Print the data below exactly, but only the lines from the one containing "Screen dimensions: 1108x808" down to the one containing "Given: Open the 8'x10' size selector", inclusive.

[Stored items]
┏━━

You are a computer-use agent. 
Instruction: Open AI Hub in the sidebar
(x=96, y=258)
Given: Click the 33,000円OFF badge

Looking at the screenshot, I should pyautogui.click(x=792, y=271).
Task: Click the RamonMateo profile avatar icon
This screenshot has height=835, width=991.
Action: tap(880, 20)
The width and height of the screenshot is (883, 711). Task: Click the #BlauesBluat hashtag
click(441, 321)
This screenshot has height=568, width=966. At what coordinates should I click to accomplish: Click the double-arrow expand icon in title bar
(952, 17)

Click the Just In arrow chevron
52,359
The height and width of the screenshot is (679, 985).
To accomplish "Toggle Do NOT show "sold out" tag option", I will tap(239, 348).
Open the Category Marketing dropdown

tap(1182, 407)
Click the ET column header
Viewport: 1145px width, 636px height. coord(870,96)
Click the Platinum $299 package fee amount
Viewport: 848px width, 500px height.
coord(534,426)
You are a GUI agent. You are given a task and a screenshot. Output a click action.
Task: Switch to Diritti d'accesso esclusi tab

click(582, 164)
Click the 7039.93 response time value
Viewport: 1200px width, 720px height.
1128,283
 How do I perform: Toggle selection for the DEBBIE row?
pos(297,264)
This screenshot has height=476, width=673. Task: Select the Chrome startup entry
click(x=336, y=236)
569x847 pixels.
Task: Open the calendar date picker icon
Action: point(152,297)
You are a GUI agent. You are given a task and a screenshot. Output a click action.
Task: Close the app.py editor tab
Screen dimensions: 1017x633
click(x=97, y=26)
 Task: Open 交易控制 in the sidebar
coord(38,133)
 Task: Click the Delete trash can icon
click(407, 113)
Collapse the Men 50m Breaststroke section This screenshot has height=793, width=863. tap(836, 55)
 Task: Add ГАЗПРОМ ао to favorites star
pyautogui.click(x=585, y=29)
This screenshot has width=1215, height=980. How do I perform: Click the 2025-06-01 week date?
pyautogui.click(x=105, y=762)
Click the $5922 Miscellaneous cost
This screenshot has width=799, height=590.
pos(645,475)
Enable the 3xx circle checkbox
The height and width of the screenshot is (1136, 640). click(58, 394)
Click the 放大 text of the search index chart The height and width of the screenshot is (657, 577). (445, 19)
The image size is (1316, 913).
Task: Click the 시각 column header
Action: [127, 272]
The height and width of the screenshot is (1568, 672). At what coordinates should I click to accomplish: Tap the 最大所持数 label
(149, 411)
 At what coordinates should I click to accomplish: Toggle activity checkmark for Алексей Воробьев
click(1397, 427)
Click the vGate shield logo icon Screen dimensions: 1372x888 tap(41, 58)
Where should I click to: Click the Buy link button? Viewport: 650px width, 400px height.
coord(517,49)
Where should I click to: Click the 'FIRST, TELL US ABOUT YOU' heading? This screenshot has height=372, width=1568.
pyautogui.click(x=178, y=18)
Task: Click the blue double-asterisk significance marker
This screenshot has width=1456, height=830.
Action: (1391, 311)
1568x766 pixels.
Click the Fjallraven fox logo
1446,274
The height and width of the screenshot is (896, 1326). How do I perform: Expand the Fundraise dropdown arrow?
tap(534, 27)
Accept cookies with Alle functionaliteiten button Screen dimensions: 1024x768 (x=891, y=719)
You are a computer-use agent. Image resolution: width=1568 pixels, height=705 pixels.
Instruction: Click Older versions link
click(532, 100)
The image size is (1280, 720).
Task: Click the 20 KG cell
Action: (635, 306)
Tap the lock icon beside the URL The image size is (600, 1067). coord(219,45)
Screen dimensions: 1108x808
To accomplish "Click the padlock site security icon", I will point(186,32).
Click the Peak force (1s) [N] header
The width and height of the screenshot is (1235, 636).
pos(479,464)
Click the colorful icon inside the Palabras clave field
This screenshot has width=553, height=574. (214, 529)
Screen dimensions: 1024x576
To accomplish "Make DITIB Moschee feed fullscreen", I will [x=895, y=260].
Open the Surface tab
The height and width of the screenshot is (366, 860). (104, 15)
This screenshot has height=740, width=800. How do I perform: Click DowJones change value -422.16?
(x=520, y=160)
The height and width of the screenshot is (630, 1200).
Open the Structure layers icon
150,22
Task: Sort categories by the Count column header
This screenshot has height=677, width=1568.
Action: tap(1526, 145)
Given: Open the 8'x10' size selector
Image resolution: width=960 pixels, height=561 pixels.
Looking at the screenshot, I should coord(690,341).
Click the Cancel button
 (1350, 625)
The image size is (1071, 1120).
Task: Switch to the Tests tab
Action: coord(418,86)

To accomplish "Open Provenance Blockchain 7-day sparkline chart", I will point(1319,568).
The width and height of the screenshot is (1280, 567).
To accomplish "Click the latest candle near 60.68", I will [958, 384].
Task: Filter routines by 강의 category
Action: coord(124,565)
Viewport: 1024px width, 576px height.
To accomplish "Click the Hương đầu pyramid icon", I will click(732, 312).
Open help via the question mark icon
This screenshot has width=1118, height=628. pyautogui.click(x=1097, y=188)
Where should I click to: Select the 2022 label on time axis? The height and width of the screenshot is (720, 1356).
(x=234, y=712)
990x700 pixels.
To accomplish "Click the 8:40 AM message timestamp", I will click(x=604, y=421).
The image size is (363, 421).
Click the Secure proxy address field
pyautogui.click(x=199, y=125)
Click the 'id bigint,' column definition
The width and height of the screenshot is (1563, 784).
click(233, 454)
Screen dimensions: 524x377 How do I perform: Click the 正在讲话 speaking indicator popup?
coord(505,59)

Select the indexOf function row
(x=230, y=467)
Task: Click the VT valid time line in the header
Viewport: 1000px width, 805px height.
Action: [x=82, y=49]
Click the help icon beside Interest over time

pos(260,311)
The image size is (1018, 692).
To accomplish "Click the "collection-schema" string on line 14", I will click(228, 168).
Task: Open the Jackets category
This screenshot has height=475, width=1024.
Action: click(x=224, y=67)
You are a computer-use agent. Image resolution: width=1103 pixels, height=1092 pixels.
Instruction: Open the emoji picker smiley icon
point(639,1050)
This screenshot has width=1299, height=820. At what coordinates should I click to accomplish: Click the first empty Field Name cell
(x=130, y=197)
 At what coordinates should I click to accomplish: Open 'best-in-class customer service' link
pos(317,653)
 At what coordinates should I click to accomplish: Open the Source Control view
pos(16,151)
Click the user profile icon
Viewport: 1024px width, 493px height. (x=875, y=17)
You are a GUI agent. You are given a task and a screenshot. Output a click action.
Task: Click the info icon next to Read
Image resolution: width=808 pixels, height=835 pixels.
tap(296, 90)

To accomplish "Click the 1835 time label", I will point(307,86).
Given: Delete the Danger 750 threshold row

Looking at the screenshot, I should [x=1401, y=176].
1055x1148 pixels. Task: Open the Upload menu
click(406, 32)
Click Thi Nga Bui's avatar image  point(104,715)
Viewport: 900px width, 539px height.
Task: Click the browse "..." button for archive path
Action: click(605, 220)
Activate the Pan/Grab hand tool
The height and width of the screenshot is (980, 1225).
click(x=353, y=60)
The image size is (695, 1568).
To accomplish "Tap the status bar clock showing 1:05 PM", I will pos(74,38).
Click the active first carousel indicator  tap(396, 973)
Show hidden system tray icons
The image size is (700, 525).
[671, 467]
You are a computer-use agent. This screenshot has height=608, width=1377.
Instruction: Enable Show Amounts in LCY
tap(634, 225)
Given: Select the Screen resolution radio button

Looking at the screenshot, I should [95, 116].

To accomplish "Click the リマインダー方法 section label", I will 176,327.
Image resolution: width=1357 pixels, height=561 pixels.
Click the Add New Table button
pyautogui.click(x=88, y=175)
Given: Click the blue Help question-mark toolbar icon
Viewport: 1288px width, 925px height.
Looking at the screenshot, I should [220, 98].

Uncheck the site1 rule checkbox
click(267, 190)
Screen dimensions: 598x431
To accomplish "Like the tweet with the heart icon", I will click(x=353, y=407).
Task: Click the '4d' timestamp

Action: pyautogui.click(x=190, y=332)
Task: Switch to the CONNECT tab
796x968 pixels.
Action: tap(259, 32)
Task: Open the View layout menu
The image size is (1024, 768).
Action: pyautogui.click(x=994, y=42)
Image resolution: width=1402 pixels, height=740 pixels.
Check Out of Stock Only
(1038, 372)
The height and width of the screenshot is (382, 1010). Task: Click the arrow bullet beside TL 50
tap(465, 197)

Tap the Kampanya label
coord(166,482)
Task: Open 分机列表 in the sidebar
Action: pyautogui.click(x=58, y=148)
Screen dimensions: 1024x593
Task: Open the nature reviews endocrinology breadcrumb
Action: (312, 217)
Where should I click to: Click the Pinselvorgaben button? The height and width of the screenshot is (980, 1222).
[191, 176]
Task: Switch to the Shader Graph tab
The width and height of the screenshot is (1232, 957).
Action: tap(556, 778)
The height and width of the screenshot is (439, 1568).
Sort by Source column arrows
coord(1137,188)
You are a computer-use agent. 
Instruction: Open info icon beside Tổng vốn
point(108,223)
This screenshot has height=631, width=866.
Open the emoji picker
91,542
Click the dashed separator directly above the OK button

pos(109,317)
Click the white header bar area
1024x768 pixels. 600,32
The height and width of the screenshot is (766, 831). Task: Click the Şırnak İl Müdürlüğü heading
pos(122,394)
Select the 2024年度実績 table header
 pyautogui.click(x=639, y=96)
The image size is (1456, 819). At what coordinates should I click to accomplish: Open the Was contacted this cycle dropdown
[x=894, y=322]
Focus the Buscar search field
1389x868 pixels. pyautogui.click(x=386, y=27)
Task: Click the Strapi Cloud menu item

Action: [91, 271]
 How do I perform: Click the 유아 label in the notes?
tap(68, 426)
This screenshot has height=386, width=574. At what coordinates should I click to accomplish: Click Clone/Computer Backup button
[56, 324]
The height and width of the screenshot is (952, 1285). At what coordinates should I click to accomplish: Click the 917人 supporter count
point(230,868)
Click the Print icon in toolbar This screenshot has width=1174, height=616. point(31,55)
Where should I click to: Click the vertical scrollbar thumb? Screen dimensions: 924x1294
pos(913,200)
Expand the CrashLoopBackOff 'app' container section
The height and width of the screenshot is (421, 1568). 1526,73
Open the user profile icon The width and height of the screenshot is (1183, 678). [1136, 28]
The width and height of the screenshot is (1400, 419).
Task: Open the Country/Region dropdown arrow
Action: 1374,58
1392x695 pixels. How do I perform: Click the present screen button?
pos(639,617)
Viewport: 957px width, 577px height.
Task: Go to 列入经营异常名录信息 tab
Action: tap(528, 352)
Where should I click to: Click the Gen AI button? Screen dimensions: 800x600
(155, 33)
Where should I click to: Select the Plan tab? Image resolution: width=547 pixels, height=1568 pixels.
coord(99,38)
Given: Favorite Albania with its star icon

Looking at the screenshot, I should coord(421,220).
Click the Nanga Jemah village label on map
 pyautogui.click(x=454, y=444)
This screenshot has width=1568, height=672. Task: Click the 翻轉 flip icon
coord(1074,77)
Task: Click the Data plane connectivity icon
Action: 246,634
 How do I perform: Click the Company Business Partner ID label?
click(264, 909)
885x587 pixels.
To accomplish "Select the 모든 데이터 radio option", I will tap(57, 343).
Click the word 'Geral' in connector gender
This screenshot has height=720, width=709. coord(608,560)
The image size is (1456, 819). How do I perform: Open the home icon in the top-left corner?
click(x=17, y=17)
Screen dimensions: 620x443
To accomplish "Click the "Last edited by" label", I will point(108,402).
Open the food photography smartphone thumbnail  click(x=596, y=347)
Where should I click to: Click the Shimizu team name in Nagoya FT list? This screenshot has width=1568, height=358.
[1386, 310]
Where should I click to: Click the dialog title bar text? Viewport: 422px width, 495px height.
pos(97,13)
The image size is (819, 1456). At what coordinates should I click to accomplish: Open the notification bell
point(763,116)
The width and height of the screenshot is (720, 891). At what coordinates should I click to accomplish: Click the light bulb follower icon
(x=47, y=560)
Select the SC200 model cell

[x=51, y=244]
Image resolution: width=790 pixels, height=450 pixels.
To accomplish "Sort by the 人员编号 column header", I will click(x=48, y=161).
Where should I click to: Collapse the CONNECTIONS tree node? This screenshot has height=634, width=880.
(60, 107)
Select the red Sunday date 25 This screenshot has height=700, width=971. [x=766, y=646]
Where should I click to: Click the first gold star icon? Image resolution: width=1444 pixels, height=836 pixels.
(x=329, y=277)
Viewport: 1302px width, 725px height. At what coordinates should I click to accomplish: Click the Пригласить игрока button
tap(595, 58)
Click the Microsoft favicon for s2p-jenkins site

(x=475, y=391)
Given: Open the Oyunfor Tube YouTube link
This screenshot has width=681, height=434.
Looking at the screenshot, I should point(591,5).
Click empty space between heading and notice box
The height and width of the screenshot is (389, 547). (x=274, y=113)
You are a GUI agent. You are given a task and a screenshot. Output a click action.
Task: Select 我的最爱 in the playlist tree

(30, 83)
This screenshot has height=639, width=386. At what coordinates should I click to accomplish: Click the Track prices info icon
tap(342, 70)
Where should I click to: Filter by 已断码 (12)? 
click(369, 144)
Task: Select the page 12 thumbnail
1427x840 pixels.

┗━━

◆ Output of the exercise:
Screen dimensions: 1108x808
To accomplish "Click the padlock site security icon", I will point(186,32).
Click the Peak force (1s) [N] header
The width and height of the screenshot is (1235, 636).
pos(479,464)
Click the colorful icon inside the Palabras clave field
This screenshot has width=553, height=574. (214, 529)
Screen dimensions: 1024x576
To accomplish "Make DITIB Moschee feed fullscreen", I will [x=895, y=260].
Open the Surface tab
The height and width of the screenshot is (366, 860). (104, 15)
This screenshot has height=740, width=800. How do I perform: Click DowJones change value -422.16?
(x=520, y=160)
The height and width of the screenshot is (630, 1200).
Open the Structure layers icon
150,22
Task: Sort categories by the Count column header
This screenshot has height=677, width=1568.
Action: tap(1526, 145)
Given: Open the 8'x10' size selector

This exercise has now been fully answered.